Entering your 40s can come with plenty of financial responsibilities. For many, your 40s is when your careers peak and you will be in your peak earning years. What this also means is that how you choose to spend, save and invest your money in your 40s will be critical for your future financial well-being.
In this article, we will look at four important financial decisions that you need to make in your 40s. Of course, this isn't to say that you shouldn't start planning for them even in your 20s or 30s. However, once you reach your 40s, these decisions become more critical.
# 1 Review your insurance protection needs
At this age, you should already have bought various health and life insurance plans to cover for yourself and your family. These should include hospitalisation plans, term or whole life insurance policies as well as critical illness policies and investment-linked plans (ILPs).
It's never a bad idea to arrange for a sit-down with your financial adviser to periodically review your financial needs. This helps you quickly identify any insurance coverage gaps you may have, and the right insurance policies that you can get in order to close the insurance gap.
Your 40s is an important age to review your insurance protection needs for various reasons. Firstly, while being at the peak of your career is great, it also means that your family, including your kids and elderly parents, are highly dependent on the income that you bring in. You may also have made investments in areas such as real estate, which may carry heavy debt, which means you need to make plans for how these investments would continue to be funded if you are no longer around.
At the same time, medical protection becomes even more crucial for you. Like it or not, your health is likely to decline as you age. Ensuring you have the right hospitalisation plan, personal accident plan and critical illness plan will help limit your, and your family's, financial downside in the event of any unexpected illnesses or accidents.
# 2 Start saving for your retirement
While you may procrastinate on retirement planning when you are in your 20s and 30s, you cannot afford to do so in your 40s.
With the official retirement age currently at 62 in Singapore, and the re-employment age up till 67, you only have about two decades left to work and grow your retirement savings.
A good way to get started is to calculate how much you foresee yourself spending each month during your retirement. This can be based on your current lifestyle, accounting for inflation, but subtracting any debt you are currently servicing or support for your children as these cash outflows may not be relevant for you once you retire.

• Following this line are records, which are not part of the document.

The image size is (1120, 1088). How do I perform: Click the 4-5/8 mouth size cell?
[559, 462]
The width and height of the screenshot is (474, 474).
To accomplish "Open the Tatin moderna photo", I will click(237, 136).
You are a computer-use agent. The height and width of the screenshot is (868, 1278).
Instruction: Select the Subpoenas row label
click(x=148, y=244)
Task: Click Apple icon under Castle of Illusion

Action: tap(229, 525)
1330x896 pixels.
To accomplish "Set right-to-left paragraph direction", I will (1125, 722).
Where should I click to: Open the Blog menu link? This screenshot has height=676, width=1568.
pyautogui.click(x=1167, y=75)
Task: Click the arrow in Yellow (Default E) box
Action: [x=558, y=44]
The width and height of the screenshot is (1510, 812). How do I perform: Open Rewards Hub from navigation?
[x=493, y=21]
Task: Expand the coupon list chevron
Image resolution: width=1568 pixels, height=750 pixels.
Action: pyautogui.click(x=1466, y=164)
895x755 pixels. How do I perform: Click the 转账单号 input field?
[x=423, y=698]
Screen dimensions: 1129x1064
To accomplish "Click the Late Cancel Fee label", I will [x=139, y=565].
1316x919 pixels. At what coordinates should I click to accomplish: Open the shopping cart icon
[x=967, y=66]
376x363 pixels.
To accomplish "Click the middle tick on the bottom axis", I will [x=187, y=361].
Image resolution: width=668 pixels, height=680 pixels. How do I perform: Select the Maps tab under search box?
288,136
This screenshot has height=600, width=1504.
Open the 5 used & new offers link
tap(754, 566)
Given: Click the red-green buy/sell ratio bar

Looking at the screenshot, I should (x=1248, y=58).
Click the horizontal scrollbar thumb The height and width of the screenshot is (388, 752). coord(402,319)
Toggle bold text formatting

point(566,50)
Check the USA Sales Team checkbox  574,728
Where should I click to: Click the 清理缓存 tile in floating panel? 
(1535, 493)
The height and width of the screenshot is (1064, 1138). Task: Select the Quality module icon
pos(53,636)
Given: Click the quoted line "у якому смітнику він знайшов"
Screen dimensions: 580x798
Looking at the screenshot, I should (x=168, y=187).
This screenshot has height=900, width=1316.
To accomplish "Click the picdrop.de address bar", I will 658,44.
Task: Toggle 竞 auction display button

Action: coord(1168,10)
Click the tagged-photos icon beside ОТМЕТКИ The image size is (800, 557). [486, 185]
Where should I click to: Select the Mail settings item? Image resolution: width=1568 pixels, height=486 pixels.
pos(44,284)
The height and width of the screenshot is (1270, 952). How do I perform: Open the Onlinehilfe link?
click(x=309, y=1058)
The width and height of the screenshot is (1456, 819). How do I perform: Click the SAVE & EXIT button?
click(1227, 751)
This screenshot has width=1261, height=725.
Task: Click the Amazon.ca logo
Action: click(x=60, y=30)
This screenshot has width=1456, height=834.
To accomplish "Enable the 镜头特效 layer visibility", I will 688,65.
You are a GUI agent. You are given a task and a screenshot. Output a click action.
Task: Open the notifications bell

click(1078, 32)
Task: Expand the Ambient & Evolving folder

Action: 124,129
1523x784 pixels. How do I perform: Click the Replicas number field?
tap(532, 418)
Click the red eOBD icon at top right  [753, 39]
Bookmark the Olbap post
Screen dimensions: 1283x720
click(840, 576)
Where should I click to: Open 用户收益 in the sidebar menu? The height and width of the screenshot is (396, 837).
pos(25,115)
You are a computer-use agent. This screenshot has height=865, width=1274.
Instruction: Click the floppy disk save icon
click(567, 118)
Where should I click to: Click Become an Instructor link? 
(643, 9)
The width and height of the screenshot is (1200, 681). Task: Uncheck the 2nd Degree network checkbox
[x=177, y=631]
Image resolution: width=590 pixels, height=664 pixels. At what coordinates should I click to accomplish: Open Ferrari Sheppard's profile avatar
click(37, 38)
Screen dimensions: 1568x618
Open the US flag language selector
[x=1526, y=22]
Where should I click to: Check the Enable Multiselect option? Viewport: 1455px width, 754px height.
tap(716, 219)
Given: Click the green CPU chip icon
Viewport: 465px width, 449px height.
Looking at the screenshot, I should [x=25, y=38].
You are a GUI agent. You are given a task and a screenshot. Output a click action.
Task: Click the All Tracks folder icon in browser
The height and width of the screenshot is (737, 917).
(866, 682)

As Singapore's default life annuity scheme, CPF LIFE will provide Singaporeans and Permanent Residents with a monthly payout for as long as you live. Your monthly payout can commence from age 65, though there is an option for CPF members to defer the payout till age 70 to increase your payouts each month.
To help you determine if your retirement goals can be achieved, you can use the CPF Retirement Estimator which calculates for you the savings you need for your retirement.
# 3 Start clearing your loans
Your late 20s and 30s are likely to be an age where you take on multiple loans. In your 40s, loan repayments should be on your priority list. You do not want to be approaching retirement while still having to worry about heavy loans you owe.
This could include your HDB housing loan mortgage, your car loan and even other types of loans such as business or personal loans. Start by clearing your high-interest loans first as they would cost you the most if left unpaid.
# 4 Consider buying a retirement plan
With retirement about 20 years away, your 40s is an age where you should consider buying a retirement plan for yourself. These retirement savings plans provide you with an additional layer of retirement income, on top of what you can expect to receive from CPF LIFE. Most of these plans are also more flexible compared to CPF LIFE, and can be tailored according to your individual retirement needs.
For example, the AIA Retirement Saver (IV) is one such retirement plan that you can consider buying. Aside from providing a guaranteed monthly income for 15 years, policyholders can also choose other ages (55, 60, 65, 70) when they wish to start receiving their payout. This also allows you to consider early retirement, from 55, if you wish to opt for it.
The best part about retirement savings plans such as the AIA Retirement Saver (III) is that it pays to buy these plans early. This is because the earlier you buy and start contributing to your retirement plan, the longer your contributed funds have to compound its investment returns, translating into a higher payout once you start your withdrawals.
Start planning for your future today
Being in your 40s means being financially responsible for both yourself and your family. You can do so today by considering the four important decisions highlighted above. By making the right financial decisions early, you would give your future-self the greatest chance of being able to enjoy a comfortable retirement.